**PROBLEM DETAILS:**
Reproduce the data exactly. Omit no record.

━━━━━━━━━━━━━━━━━━━━━━━━━━━━━━

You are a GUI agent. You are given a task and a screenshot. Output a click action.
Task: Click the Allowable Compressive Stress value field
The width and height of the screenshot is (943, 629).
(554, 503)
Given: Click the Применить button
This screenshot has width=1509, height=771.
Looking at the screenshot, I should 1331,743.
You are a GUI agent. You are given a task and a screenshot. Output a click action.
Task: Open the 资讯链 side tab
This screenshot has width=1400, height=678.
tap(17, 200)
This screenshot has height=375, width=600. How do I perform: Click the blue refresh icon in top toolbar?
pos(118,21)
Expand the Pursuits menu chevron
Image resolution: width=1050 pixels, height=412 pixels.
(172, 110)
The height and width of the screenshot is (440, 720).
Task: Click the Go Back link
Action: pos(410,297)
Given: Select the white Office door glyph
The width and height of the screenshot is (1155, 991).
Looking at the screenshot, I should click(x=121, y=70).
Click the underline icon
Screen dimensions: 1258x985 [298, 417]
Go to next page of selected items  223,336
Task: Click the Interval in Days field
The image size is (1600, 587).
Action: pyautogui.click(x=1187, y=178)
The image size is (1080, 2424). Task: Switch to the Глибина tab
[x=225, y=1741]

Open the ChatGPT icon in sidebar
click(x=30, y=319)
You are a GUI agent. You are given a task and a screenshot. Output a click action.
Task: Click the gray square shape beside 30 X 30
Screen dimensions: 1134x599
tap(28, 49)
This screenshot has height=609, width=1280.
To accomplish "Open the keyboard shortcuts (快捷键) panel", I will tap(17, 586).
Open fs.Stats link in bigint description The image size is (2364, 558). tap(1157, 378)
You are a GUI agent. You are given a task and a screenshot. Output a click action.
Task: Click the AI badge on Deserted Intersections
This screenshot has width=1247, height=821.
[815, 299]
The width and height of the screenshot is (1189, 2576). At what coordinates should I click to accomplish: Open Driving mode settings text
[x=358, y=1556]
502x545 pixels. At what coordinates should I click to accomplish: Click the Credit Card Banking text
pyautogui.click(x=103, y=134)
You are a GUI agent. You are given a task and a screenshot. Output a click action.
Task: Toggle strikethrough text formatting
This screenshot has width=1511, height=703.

━━━━━━━━━━━━━━━━━━━━━━━━━━━━━━

**OUTPUT FOR THIS EXERCISE:**
You are a GUI agent. You are given a task and a screenshot. Output a click action.
Task: Click the Allowable Compressive Stress value field
The width and height of the screenshot is (943, 629).
(554, 503)
Given: Click the Применить button
This screenshot has width=1509, height=771.
Looking at the screenshot, I should 1331,743.
You are a GUI agent. You are given a task and a screenshot. Output a click action.
Task: Open the 资讯链 side tab
This screenshot has width=1400, height=678.
tap(17, 200)
This screenshot has height=375, width=600. How do I perform: Click the blue refresh icon in top toolbar?
pos(118,21)
Expand the Pursuits menu chevron
Image resolution: width=1050 pixels, height=412 pixels.
(172, 110)
The height and width of the screenshot is (440, 720).
Task: Click the Go Back link
Action: pos(410,297)
Given: Select the white Office door glyph
The width and height of the screenshot is (1155, 991).
Looking at the screenshot, I should click(x=121, y=70).
Click the underline icon
Screen dimensions: 1258x985 [298, 417]
Go to next page of selected items  223,336
Task: Click the Interval in Days field
The image size is (1600, 587).
Action: pyautogui.click(x=1187, y=178)
The image size is (1080, 2424). Task: Switch to the Глибина tab
[x=225, y=1741]

Open the ChatGPT icon in sidebar
click(x=30, y=319)
You are a GUI agent. You are given a task and a screenshot. Output a click action.
Task: Click the gray square shape beside 30 X 30
Screen dimensions: 1134x599
tap(28, 49)
This screenshot has height=609, width=1280.
To accomplish "Open the keyboard shortcuts (快捷键) panel", I will tap(17, 586).
Open fs.Stats link in bigint description The image size is (2364, 558). tap(1157, 378)
You are a GUI agent. You are given a task and a screenshot. Output a click action.
Task: Click the AI badge on Deserted Intersections
This screenshot has width=1247, height=821.
[815, 299]
The width and height of the screenshot is (1189, 2576). At what coordinates should I click to accomplish: Open Driving mode settings text
[x=358, y=1556]
502x545 pixels. At what coordinates should I click to accomplish: Click the Credit Card Banking text
pyautogui.click(x=103, y=134)
You are a GUI agent. You are given a task and a screenshot. Output a click action.
Task: Toggle strikethrough text formatting
This screenshot has width=1511, height=703.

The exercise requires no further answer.